Others, including “Harry Potter” author JK Rowling, who has often come under fire for her anti-trans comments, were quick to criticize the fight and the IOC’s decision.
“A young female boxer just had everything she worked and trained for taken away because you allowed a man into the ring with her,” Rowling said. He wrotereposting a video of an IOC official talking about the commission’s mental health and protection initiatives.
“You are a disgrace, your ‘protection’ is a joke and #Paris24 will forever be marred by the brutal injustice done to Carini,” Rowling added.
Former President Donald Trump wrote on his social media site, Truth Social: “I WILL KEEP MEN OUT OF WOMEN’S SPORTS!”
Others came to Khalif’s defense and celebrated her victory.
“I strongly condemn the baseless attacks against our athlete, Imane Khelif, by some foreign media,” Abderrahmane Hammad, Algeria’s Minister of Youth and Sports, He wrote in X.
She accused questions about her gender identity as “cowardly attempts to tarnish her reputation”.
Ismaël Bennacer, a soccer player for the Algerian national team, wrote that he fully supports Khelif.
“Her presence at the Olympics is just a result of her talent and hard work,” he said he said in X.
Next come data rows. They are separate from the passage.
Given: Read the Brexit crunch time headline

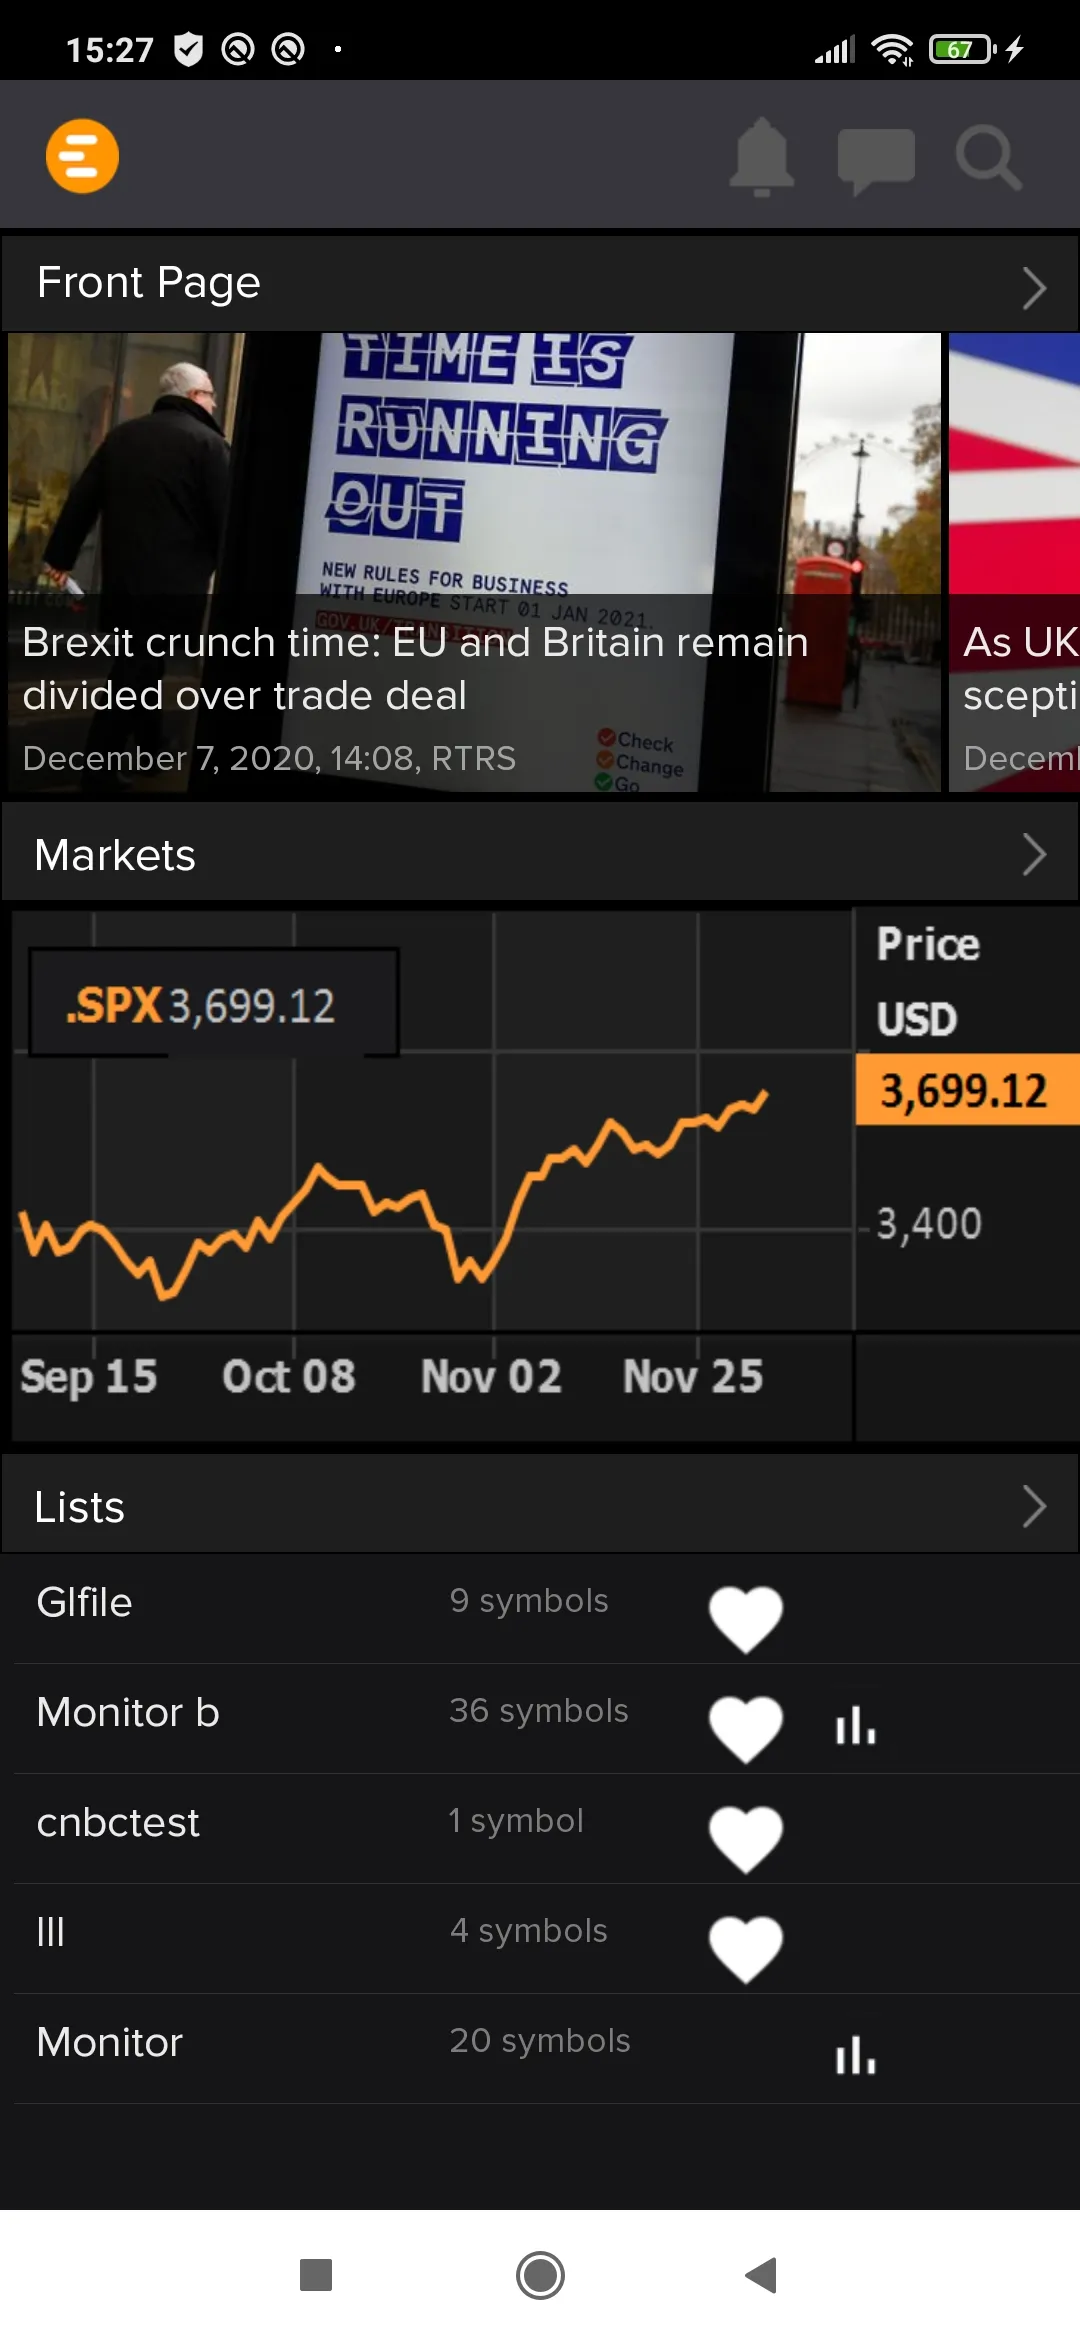Looking at the screenshot, I should (x=415, y=668).
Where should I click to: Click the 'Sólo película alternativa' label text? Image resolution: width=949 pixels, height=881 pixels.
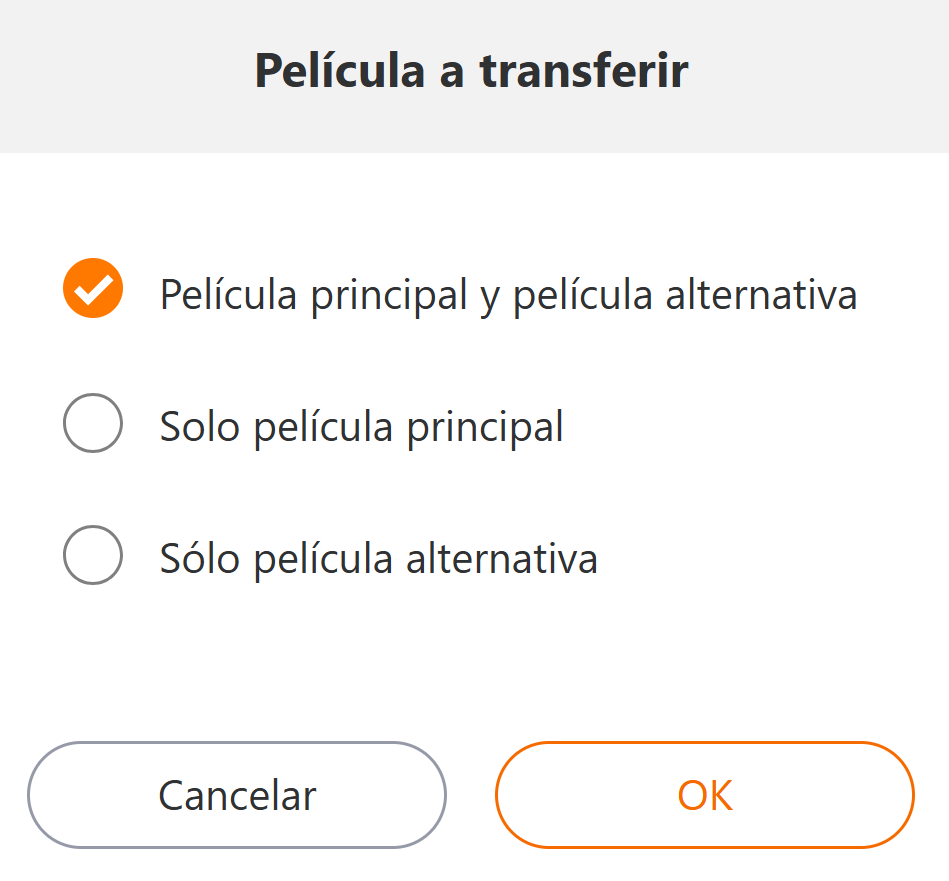click(378, 558)
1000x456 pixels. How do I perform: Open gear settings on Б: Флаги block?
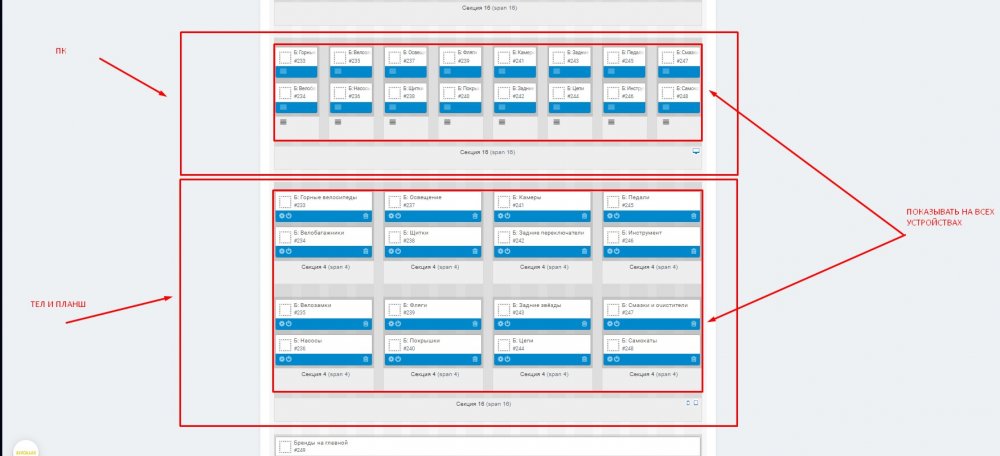coord(390,324)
The National Black Justice Collective, a civil rights organization that aims to protect black LGBTQ people, said it stands in solidarity with Khelif.
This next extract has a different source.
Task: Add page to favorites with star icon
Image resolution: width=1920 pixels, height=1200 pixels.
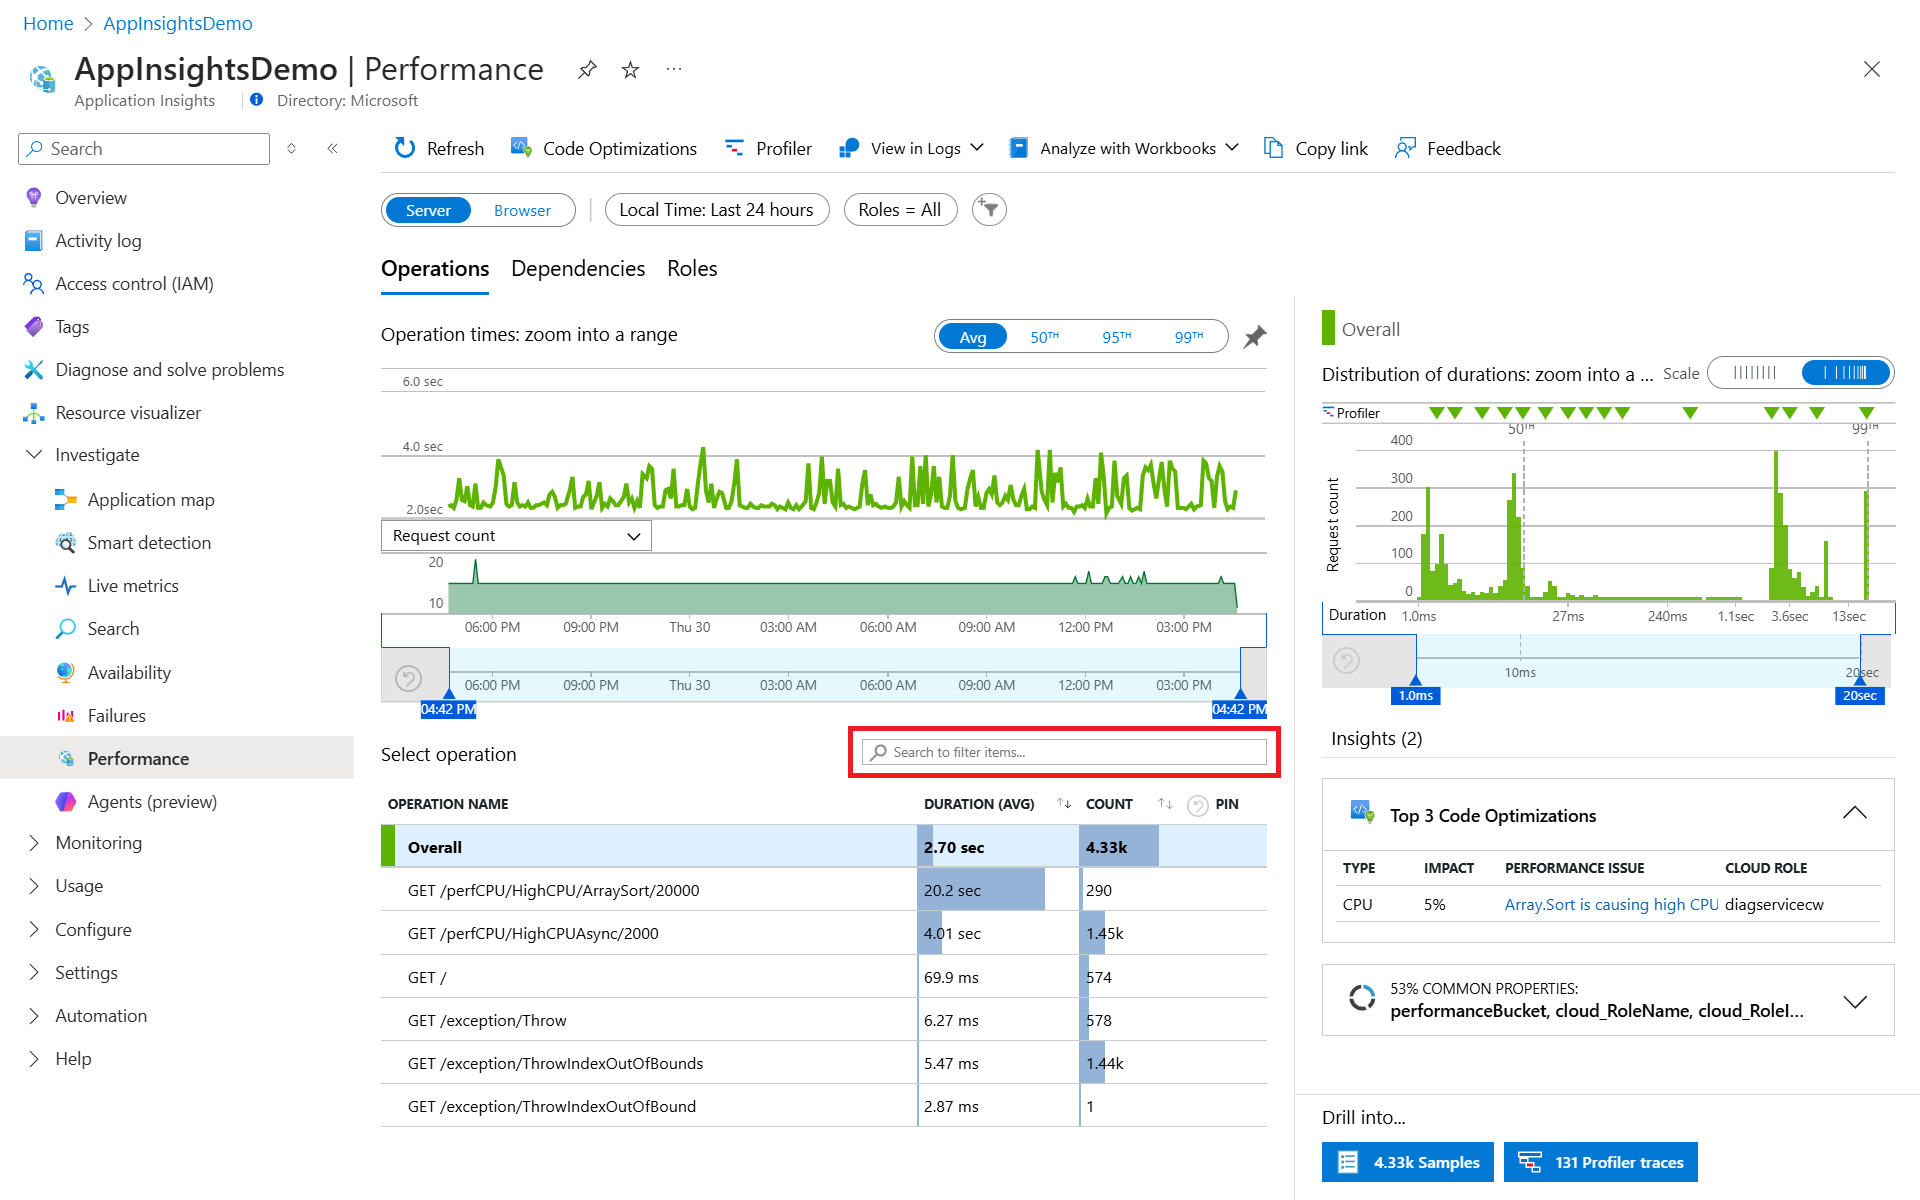Action: [630, 69]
“Simply put, Imane Khelif and the other athletes targeted met the criteria to compete in the Olympics. They deserve to compete as much as any other athlete who trained, prepared and qualified for the most important opportunity in their sport. A chance now blunted by internet trolls and evangelical zealots who are consumed with ignorance and contempt for how weaponized hatred can threaten one’s livelihood and life,” the organization said in a statement.
Non-binary American runner Nikki Hiltz has spoken out about transphobia at the Olympics.
“Anti-trans rhetoric is anti-woman,” she wrote in an Instagram post on Friday. “These people don’t ‘protect women’s sport’, they enforce strict gender norms and anyone who doesn’t fit perfectly into those norms is targeted and vilified.”
Khelif’s next match is on Saturday against Hungary’s Anna Luca Hamori. Yu-ting, 28, beat Sitora Turdibekova of Uzbekistan on Friday and will face Svetlana Kamenova Staneva of Bulgaria on Sunday.